A good measure of content quality and depth is a periodic benchmarking check of your competitors’ content changes. Some free tools, like Google alerts or Google site index check, can provide immediate insights into your competitor’s content changes.

Content Discoverability Benchmarking Brand content discoverability is reflected in the ranking coverage for each particular domain. Basically this is a measurement of targeted keywords relevant to your industry and business goals. This measurement is very volatile and can change from day to day due to content updates as well as search engine algorithmic updates.   In a competitive analysis, knowing the competitor’s ranking development versus your own property is much more important.

Paid Advertisement Benchmarking

A constant finger on the pulse of your competitors paid advertisement campaign can pay you big dividends for your efforts. Pay-Per-Click (PPC) is a powerful, instant and much more dynamic than any other form of digital marketing. Do not neglect knowing what PPC activities your competitors are engaging in.

Social Presence and Activity Benchmarking

Google has definitely indicated that social engagement is going to become increasingly important in determining the value of a brand. This is an activity just about all businesses badly neglect. Which means, if you engage, it could become your secret weapon. As important as you taking full advantage of social technologies, is knowing if your competitors are or not.  Social benchmarking can be as simple as becoming a follower of your competitor’s brands, or just monitoring their social activity. Ongoing monitoring is tremendously beneficial, as you may uncover a competitor’s hidden weaknesses.

Backlink Benchmarking

Although the number of inbound links is not weighted as much as it once was, Google still finds the backlinks a valuable ranking factor. In fact, the quality and reputation of links pointing back to your domain may be one of the deciding factors for your overall search engine visibility. Creating a benchmark during a competitive analysis educates you about the inbound links your competitors have that you may not.  This can improve your efforts by uncovering new potential referring domains to earn your new quality backlinks.
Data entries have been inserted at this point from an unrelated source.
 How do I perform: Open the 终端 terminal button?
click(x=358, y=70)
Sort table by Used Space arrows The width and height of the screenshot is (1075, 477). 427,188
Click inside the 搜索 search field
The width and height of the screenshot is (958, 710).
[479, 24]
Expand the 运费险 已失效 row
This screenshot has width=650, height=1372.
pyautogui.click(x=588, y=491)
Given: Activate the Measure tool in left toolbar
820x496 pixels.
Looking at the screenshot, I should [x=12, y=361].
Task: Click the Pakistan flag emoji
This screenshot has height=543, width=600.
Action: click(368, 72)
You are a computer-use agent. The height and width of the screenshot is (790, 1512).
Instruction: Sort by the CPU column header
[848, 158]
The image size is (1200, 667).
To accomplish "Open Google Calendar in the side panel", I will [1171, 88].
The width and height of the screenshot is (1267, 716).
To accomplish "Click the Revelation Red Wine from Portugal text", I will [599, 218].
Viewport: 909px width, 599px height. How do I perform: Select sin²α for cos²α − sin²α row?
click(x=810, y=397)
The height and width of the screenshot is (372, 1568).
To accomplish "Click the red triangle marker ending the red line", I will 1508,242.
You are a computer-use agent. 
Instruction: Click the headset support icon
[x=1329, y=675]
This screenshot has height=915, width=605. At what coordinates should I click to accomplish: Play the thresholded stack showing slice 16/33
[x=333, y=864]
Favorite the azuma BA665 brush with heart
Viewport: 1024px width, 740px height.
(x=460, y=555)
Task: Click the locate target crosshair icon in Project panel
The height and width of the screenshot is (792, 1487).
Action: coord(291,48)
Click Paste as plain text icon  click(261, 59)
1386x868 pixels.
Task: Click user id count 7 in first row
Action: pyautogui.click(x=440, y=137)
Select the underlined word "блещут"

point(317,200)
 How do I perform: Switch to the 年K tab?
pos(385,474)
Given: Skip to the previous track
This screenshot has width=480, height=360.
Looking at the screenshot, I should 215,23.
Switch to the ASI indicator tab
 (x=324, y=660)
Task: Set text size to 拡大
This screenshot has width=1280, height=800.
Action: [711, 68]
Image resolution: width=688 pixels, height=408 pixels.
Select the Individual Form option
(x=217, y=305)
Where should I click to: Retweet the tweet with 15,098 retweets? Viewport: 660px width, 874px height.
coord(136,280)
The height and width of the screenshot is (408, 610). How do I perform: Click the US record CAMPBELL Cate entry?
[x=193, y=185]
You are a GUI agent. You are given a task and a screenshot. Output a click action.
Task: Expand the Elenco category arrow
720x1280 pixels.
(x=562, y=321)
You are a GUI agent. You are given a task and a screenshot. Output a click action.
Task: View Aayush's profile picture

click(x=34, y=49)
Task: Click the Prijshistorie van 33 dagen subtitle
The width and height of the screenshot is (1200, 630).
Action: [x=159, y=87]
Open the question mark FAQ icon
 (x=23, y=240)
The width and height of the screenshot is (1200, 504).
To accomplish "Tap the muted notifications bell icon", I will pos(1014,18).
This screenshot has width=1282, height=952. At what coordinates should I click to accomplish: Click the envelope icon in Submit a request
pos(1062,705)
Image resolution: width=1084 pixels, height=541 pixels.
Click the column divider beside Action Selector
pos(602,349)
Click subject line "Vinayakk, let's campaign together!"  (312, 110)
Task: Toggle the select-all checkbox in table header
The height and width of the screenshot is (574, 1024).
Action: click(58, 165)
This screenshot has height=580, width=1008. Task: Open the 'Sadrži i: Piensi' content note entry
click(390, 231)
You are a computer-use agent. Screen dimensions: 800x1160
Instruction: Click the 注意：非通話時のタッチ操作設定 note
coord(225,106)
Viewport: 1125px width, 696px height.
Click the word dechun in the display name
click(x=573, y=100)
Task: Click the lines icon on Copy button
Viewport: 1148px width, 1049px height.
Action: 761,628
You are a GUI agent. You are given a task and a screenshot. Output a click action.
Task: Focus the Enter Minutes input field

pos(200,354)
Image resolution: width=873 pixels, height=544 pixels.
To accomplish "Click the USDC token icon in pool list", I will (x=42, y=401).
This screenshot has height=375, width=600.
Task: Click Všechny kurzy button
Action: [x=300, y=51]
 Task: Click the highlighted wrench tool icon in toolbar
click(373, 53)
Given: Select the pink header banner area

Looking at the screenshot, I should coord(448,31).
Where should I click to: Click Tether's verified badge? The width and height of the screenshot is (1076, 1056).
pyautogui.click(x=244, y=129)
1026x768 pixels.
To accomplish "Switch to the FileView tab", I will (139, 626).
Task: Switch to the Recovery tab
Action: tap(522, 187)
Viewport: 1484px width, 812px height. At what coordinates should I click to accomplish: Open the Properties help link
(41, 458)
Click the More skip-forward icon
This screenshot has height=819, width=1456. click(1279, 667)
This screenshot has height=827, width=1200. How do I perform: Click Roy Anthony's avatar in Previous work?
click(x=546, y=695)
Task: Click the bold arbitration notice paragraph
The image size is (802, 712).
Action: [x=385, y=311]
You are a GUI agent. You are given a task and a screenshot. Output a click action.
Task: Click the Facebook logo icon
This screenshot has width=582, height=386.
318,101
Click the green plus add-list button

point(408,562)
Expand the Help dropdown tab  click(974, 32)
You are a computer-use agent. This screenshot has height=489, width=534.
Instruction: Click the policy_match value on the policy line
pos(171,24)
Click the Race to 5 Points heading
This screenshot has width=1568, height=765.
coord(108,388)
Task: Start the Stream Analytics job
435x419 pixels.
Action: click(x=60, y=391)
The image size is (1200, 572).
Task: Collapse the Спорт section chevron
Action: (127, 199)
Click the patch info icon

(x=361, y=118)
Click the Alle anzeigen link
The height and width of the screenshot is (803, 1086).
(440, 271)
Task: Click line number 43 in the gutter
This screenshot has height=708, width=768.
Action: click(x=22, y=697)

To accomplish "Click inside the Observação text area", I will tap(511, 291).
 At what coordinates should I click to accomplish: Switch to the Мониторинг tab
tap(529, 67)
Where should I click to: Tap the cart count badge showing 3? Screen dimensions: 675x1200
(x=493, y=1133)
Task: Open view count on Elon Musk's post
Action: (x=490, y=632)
Other General Considerations:

  • Check overall changes in visual appearance of your competitors’ web properties (web and social)
  • Monitor changes in marketing messaging, which may indicate strategy, product, or service changes
  • Constantly look for new products, new services, and new price announcements
  • Be aware of any seasonal promotions
  • Any business expansions or changes in your competitor’s geo-target
  • Any changes to key personnel executive team
  • Any additions to their project/case study portfolio  
  • Any new inbound/outbound advertising and/or corporate communications

Benchmarking as part of a competitive analysis you discover what your competitors are doing or not doing so that you can do it better.